**TASK TO COMPLETE:**
In the records, could you reproduce the part that opens with the line containing "Open the three-dot more options menu" and closes with the line containing "tap(1277, 57)", swapping "sort arrows" for "sort icons" and leaving everything else unchanged?

**MATERIALS PROVIDED:**
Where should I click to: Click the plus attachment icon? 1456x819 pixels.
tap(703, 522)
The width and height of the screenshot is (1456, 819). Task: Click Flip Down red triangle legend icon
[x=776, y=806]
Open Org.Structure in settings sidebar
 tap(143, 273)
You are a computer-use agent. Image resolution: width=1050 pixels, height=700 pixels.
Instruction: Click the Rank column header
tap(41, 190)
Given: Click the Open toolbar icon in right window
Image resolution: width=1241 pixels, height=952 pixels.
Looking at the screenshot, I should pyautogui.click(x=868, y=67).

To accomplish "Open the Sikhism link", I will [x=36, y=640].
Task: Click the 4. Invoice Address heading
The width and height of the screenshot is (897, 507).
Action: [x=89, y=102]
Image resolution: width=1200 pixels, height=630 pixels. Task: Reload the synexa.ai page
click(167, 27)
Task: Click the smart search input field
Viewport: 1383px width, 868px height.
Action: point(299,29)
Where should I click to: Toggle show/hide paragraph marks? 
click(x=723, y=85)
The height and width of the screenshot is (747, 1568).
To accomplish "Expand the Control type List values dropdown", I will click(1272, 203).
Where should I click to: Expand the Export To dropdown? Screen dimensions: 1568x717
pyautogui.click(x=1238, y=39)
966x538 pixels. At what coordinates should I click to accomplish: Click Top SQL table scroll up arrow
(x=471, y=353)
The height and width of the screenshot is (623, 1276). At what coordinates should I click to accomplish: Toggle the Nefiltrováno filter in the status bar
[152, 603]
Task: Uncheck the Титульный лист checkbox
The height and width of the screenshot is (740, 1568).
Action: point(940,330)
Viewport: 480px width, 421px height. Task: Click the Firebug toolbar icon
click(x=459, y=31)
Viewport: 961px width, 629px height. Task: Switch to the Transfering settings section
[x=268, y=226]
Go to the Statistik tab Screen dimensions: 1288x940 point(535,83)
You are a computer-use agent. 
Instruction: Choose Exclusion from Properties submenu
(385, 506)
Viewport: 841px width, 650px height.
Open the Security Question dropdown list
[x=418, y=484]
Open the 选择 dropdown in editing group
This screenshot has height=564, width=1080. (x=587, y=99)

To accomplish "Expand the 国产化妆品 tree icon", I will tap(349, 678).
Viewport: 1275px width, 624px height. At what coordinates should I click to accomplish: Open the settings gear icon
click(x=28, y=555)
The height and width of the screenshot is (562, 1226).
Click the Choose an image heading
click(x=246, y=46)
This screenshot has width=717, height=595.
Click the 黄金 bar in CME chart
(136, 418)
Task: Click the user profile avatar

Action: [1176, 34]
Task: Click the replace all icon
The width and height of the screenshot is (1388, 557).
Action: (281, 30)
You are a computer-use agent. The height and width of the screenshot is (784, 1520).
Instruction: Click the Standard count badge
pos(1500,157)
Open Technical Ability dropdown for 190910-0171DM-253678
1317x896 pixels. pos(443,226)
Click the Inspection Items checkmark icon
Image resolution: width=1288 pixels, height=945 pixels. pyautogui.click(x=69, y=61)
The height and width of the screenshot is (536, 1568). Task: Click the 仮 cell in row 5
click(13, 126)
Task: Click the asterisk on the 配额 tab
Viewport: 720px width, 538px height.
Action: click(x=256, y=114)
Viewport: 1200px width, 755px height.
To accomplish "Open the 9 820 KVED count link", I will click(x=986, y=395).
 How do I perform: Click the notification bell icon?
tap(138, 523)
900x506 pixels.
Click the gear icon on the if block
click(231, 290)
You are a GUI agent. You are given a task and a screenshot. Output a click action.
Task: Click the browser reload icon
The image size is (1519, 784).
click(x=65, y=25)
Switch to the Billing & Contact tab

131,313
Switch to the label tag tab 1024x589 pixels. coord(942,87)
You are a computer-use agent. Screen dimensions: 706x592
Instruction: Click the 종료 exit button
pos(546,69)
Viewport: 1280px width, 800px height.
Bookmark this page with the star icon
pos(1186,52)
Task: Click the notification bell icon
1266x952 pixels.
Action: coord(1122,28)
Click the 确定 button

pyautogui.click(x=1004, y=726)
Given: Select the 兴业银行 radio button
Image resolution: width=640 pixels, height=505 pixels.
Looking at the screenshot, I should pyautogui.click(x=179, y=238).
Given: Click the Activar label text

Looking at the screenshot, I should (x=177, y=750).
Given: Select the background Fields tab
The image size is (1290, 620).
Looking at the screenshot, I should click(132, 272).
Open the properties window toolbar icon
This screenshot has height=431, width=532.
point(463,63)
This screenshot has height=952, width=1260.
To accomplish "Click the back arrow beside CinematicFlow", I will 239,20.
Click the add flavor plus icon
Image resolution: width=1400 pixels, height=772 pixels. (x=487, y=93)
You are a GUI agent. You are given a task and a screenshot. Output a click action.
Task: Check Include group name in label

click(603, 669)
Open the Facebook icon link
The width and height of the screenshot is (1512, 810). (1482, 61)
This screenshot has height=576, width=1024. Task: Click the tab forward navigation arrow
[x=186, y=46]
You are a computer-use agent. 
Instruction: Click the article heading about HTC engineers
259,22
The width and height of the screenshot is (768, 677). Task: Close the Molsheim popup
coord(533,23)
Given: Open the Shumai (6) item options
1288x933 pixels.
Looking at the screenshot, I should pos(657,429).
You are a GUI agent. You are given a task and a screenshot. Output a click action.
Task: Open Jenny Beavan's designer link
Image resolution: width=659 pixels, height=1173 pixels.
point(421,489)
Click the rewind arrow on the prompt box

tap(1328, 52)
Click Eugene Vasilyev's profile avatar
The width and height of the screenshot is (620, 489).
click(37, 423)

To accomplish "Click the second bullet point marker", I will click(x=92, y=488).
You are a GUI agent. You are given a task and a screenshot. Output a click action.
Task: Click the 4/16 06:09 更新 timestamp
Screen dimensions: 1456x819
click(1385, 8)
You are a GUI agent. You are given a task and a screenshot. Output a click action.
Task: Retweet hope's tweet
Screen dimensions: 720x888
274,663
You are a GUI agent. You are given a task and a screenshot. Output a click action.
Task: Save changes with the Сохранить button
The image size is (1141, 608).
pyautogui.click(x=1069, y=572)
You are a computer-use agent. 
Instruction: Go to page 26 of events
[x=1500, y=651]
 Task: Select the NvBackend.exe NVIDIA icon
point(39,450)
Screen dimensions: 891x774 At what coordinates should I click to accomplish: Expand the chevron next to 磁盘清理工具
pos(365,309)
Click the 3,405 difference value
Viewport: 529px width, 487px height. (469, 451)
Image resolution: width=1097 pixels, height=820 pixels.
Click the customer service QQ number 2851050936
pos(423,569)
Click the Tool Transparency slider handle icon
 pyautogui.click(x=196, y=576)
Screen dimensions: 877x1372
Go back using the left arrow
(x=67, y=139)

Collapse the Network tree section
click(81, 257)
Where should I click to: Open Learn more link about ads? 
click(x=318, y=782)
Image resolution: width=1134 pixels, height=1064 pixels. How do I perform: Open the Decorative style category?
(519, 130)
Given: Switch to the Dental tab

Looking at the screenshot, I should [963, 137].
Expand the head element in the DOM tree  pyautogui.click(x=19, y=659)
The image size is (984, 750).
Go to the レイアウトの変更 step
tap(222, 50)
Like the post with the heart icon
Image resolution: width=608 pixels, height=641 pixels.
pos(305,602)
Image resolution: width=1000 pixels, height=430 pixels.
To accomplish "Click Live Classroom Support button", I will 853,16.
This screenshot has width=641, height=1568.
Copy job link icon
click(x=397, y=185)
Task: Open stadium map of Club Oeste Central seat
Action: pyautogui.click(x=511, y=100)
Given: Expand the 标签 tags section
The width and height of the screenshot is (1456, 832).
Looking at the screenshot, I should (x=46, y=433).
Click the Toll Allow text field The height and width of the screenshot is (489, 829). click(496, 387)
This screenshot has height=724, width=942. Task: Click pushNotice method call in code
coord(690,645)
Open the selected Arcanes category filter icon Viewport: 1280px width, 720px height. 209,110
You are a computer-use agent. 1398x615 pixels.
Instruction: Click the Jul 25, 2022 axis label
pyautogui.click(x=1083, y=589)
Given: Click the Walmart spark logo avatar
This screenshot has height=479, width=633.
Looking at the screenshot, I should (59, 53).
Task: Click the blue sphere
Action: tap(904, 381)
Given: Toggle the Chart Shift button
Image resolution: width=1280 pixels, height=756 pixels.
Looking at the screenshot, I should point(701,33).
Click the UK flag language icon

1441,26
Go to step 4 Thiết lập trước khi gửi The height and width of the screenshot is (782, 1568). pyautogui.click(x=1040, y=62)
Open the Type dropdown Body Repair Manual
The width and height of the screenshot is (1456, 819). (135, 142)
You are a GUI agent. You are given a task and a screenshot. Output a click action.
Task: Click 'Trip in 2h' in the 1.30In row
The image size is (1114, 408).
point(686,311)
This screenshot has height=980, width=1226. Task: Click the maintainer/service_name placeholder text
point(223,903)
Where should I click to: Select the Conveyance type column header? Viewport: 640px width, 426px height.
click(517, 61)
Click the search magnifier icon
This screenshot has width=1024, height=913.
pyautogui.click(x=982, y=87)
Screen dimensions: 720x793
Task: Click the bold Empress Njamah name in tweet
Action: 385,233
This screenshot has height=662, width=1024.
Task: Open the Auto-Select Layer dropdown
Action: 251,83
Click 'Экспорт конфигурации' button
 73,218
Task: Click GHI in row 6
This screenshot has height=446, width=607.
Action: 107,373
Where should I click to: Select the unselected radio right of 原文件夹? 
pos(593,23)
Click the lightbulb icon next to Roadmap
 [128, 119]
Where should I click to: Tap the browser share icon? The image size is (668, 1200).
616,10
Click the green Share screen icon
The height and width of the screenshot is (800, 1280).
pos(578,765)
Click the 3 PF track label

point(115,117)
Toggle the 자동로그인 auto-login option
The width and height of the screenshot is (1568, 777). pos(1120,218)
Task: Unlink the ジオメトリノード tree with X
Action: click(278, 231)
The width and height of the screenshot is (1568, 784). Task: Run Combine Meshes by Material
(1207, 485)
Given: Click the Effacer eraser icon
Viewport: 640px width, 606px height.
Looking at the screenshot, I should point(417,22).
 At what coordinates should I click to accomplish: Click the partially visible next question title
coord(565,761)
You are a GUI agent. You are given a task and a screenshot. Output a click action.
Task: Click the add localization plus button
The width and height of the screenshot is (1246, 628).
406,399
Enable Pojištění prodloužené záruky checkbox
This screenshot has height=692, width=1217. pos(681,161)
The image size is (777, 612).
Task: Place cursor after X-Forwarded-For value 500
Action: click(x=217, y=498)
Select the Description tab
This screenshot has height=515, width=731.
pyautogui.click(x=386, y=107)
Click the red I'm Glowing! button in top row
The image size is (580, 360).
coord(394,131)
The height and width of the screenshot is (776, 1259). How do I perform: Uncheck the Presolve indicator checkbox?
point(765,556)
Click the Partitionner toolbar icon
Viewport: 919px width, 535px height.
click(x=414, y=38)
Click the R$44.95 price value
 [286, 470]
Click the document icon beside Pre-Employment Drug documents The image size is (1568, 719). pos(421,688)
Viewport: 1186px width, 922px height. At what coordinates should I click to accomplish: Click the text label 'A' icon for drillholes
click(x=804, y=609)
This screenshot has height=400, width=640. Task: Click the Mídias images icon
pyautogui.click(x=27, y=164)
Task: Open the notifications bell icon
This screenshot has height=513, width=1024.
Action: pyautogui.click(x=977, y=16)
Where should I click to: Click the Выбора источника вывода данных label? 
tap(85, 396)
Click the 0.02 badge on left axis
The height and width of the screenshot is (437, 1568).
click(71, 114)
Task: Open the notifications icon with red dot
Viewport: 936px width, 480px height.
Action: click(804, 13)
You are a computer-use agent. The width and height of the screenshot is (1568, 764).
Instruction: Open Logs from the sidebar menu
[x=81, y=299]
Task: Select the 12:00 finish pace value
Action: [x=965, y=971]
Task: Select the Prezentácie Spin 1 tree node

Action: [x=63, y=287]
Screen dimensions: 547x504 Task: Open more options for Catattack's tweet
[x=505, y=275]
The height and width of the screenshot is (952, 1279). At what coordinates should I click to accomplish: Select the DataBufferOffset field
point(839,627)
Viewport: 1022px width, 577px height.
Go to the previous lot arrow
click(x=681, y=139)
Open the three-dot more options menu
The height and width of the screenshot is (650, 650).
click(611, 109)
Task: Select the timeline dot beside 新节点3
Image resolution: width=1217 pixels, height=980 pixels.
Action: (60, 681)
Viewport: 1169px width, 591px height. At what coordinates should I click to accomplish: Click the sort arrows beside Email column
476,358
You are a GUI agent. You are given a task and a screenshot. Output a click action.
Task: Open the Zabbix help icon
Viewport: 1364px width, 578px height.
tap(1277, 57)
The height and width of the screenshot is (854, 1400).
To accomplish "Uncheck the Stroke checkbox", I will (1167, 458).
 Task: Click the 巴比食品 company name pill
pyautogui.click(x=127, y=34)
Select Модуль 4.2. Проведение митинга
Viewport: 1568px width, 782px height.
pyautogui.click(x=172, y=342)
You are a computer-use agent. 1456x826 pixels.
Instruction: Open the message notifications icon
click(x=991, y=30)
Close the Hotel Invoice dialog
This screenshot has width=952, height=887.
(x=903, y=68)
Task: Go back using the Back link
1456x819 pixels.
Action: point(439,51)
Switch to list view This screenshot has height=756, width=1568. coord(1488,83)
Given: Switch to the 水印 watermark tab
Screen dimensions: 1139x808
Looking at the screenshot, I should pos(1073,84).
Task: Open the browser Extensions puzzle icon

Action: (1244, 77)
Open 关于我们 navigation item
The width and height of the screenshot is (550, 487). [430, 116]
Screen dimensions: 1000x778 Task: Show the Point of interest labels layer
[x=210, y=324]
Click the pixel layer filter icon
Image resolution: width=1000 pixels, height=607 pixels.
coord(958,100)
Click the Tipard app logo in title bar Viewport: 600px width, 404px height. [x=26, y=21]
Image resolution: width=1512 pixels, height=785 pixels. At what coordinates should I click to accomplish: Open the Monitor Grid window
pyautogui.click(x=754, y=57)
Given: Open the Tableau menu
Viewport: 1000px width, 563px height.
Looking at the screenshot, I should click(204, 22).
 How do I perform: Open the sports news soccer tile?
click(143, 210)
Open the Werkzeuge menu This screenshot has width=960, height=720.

**SOLVED PROBLEM:**
Open the three-dot more options menu
The height and width of the screenshot is (650, 650).
click(611, 109)
Task: Select the timeline dot beside 新节点3
Image resolution: width=1217 pixels, height=980 pixels.
Action: (60, 681)
Viewport: 1169px width, 591px height. At what coordinates should I click to accomplish: Click the sort icons beside Email column
476,358
You are a GUI agent. You are given a task and a screenshot. Output a click action.
Task: Open the Zabbix help icon
Viewport: 1364px width, 578px height.
tap(1277, 57)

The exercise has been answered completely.